Most data scientists also have a master’s degree. The most popular is a Master of Data Science or similar, such as a Master of Applied Data Science or Master of Data Science Strategy & Leadership. In addition, professional certifications in Neural Networks, Deep Learning, or Machine Learning may be required.
Jobs in Analytics and Data Science
Perhaps unsurprisingly, business analytics professionals often work as “business analysts” while data science professionals are often classified as “data scientists”. The work can overlap and the jobs have other titles of course. Often, a careful examination of job duties is needed to really appreciate what a particular position entails.

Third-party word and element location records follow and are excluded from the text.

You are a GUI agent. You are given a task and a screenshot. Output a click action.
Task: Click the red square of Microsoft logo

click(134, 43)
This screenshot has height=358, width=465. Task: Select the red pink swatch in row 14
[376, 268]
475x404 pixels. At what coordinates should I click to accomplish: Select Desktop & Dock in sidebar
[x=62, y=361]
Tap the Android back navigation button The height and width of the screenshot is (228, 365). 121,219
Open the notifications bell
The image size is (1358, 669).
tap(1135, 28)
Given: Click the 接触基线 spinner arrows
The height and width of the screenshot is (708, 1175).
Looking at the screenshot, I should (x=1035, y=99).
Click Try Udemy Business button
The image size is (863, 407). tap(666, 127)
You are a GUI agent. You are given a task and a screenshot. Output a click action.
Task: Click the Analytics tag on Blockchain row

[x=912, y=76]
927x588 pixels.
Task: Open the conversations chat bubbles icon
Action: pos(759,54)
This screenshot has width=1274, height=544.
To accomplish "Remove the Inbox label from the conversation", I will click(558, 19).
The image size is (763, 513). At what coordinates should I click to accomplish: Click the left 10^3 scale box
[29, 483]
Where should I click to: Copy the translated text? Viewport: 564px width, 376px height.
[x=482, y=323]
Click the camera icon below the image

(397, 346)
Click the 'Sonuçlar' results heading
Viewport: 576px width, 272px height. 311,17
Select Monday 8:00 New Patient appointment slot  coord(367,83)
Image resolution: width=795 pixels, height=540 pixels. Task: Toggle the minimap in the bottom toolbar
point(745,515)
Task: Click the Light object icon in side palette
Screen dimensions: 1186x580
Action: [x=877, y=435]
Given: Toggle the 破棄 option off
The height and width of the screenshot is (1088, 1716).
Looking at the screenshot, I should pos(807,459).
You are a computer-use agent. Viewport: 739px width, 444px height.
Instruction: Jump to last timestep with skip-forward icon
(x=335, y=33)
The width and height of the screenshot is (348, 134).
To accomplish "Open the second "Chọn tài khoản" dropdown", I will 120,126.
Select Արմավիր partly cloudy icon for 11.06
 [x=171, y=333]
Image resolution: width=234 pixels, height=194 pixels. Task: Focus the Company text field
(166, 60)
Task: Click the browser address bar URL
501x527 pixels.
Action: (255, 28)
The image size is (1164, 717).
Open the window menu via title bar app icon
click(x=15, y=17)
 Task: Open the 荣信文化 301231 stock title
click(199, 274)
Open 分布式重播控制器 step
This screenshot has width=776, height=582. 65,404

Data Scientists have more education and a higher degree of specialization, and so they typically command a higher salary than Business Analysts.BrainStation
Data scientists tend to earn more than business analysts, as you would expect given the exceptionally high levels of skills and training needed for data science roles. That is not to say that a given individual will earn more by entering the data science profession. For example, someone with a flair for business strategy and communication who has leadership qualities could have more success in a business analytics career.
Business Analyst Jobs
Business analysts potentially have a track into business leadership roles and data-focused positions. Potential career paths for analysts include:
- Operations Research Associate
- Quantitative Analyst
- Business Analyst
- Market Research Fellow
- Business Performance Analyst
- Strategy Leader
Data Scientist Jobs
Data scientists have numerous career options in theoretical fields with a research focus and applied roles within organisations and corporations. Some of the career options for data scientists include:
- Machine Learning Engineer
- Data Scientist
- Applications Architect
- Data Engineer
- BI Developer
Summary: Business Analytics vs Data Science
Ultimately, while the work of business analysts and data scientists substantially revolves around data, they employ data to different ends. Business analysts work on the frontline of business problems, providing insights that enable sound decision making.
Data science professionals operate more in the backroom where they collect, clean, tag, and manipulate data to deliver business value. While operating behind the scenes, the essential skill requirements for data science are greater and the salary compensation is commensurately higher.